Most of the study sites were between a quarter of a mile and a mile off the main river back along sloughs. The idea is to determine the river stage at which these sloughs become hydraulically connected. Thus, a typical stop on the river consisted of a hike across the floodplain or along the channel of the slough (depending on how much water was in the slough) to the field site to download the data. And of course, Florida is reptile country. Strangely, we didn't see that many reptiles. I looked and looked. I mean, I was there on a paid eco-vacation as far as I was concerned, so I wanted to see wildlife. JS on the other hand would rather not see a snake unless it was to avoid stepping on it. The one snake we did see in the woods was a pretty nice sized one at about 30" or so moving calmly about 2 or 3 ft to the right of our path. I saw the snake after JS had passed the spot in front of me obliviously. JS was visibly tense after the encounter. This is when I found out he really doesn't like snakes. Of course, he's better about snakes than Bob is about spiders. Apparently, when JS doesn't have any other help on the data collection trips, Bob has to accompany JS on these hikes (for safety's sake). But Bob has the rather poor combination of poor eyesight and well-developed arachnophobia. Or, at least, this is what JS chuckled about on one of our walks, relating that when Bob inevitably runs into one of the webs he screams hysterically.

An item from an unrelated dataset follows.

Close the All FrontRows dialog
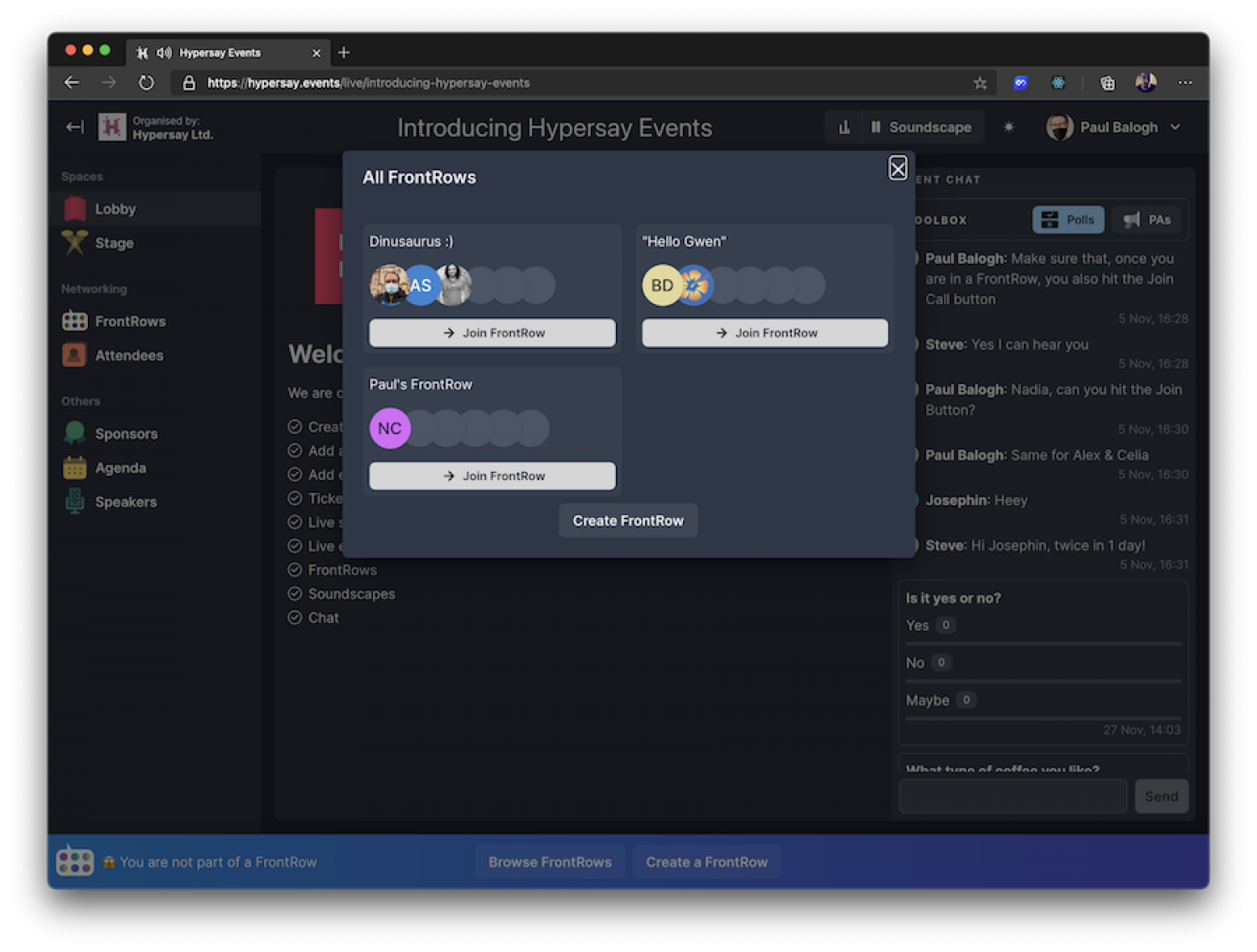The height and width of the screenshot is (952, 1257). [897, 168]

And we really only saw one alligator as well, and that one from the boat in the main river channel. Again, a bit of a disappointment. When my dad and I used to go water skiing on the Pearl River in MS we'd see an alligator or two in the shallow sloughs pretty much every time, and maybe the odd gator swimming across the channel. At night on the Pearl you can shine a flashlight on the glassy water and get a good idea of just how many gators are really around all the time from the reflecting eyes that stare back at you. And you hear so much about the density of gators in Florida that I half expected to cross deep pools in the sloughs by walking on the backs of a crowd of gators. But it's not like that at all. There are gators there, no doubt, but I don't get the impression that they are in any greater numbers than on just about any other river in the southeast with comparable degree of wilderness.
Now, that said, JS did tell me about a time when a whole team from his company was down to do the initial installation of all the sites. When the group went to cross a pool in one of the sloughs one of the guys actually stepped on the tail of gator that was just sitting on the bottom. It's hard to say who was more startled, the fella or the gator, but both reacted by violently thrashing about in the muddy water as they tried to get away from each other. The incident got everyone's heart rate up, but no damage was done to either participant.

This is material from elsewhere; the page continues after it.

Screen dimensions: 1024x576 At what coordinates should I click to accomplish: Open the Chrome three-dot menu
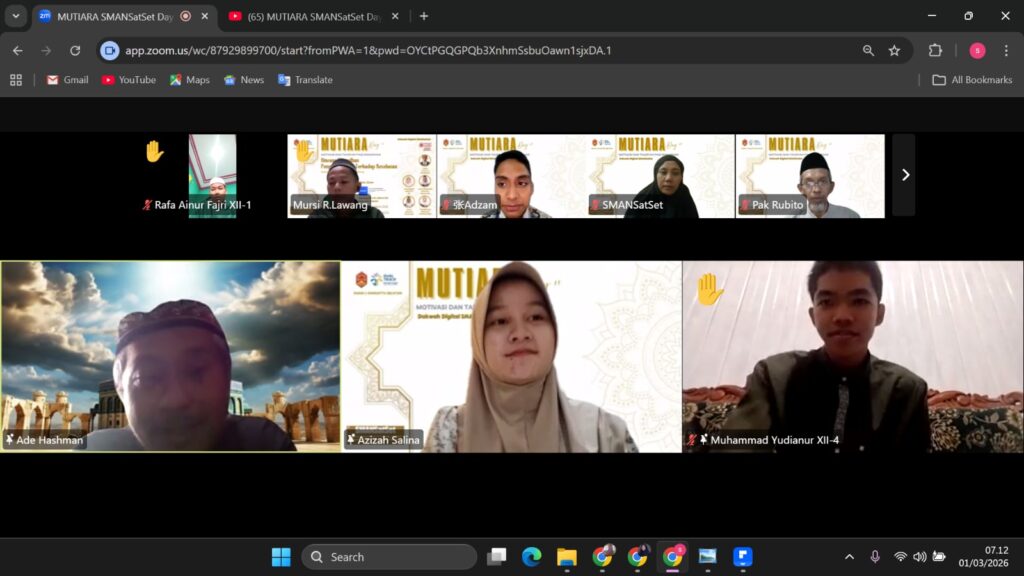pyautogui.click(x=1005, y=50)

I suppose the biggest adventure that JS and I had was on our way to the site furthest from the main river. The Moccasin Slough site was about a mile inland along a winding slough. When the river is low, as it was, it's much easier to walk across the floodplain than to try to follow the intermittently shallow and deep channel of the slough. So, Bob put us out on a steep bank of a bend in the main channel and we climbed up to the floodplain and set off. We had with us an up-scale GPS that works even under thick forest canopies (the details of how aren't really important here). JS had marked the site with a waypoint on a previous visit, so we set out with the GPS watching the screen and trying to connect the dots. Incidentally, I had intended to pack my compass precisely for this job, but had forgotten.

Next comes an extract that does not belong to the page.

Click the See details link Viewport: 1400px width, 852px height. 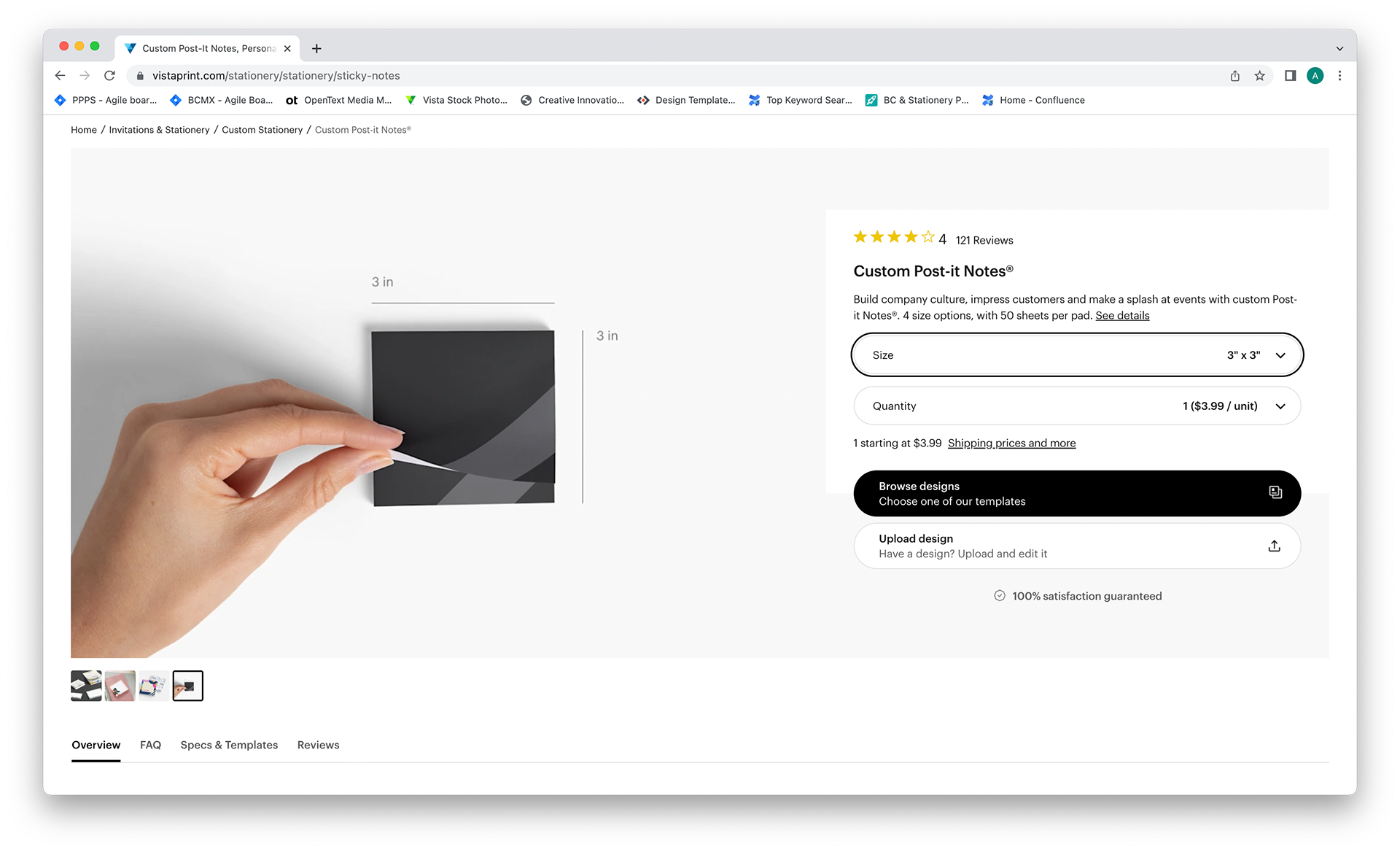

The floodplain along the river is, as I mentioned, about 4 miles wide on either side of the river channel. In fact, it is aptly named a "plain" as it is as flat as one can imagine. Once you leave behind the main channel, the forest looks the same in every direction. I don't mean that in the way that all forests look the same in every direction. I mean that having wandered through forests in the hills of MS, this place was eerie in its lack of direction. Thankfully, the GPS worked well under the canopy and we had no trouble following the waypoint to the site. About halfway in we heard a massive grunt off to our right. Then about 60 yards ahead we saw a herd of feral pigs running across our path. Closest to us were a bunch of piglets, at least half a dozen.
Now, snakes and alligators don't make me nervous, but wild hogs put me on edge especially when there are little ones running about. I suppose I've heard too many stories from the Delta about boars chasing hunters and treeing them. The story is that a boar is tenacious and will sit there and wait for you to come down. It might all be wives' tales, but who wants to find out when a 300 pound boar is roaming around the woods around you perhaps feeling that his favorite little piglet daughter is being threatened by a bald ape? So, JS and I kept still for a few minutes to let the pigs get some distance on us. Then we continued on, keeping up a conversation betwixt us mostly to apprise the pigs of our location as we moved on. We made it to the site without further incident, performed our duties and packed up to make the return trip across the forest. We set out in the direction whence we came with JS in the lead with the GPS unit. After about a hundred yards JS started curving the left (sometimes it's hard for the GPS to pick up immediately which direction you're moving, so adjustments to the path are common). Then he adjusted further to the left. And again. And again. Pretty soon I felled compelled to say, "Hey, man, I think we've just about done a 180 in here."
I was adamant that we were about 30 deg short of retracing our steps back to the slough, but JS (having been staring at the GPS screen) seemed sure he was taking us in the right direction because the GPS said so. After a couple of starts and stops, and ensuing discussion, JS had the good judgment to turn on the "track" feature of the GPS which shows your path on the screen. This is how we discovered that the GPS direction arrow doesn't work well under the canopy. It was clear when we plotted our track that we had been headed the wrong direction, but even we we got going in the right direction the GPS arrow pointed us off at right angles to the newly re-acquired route. We made it back to the boat in short order. But this is precisely why I'll have a compass next time.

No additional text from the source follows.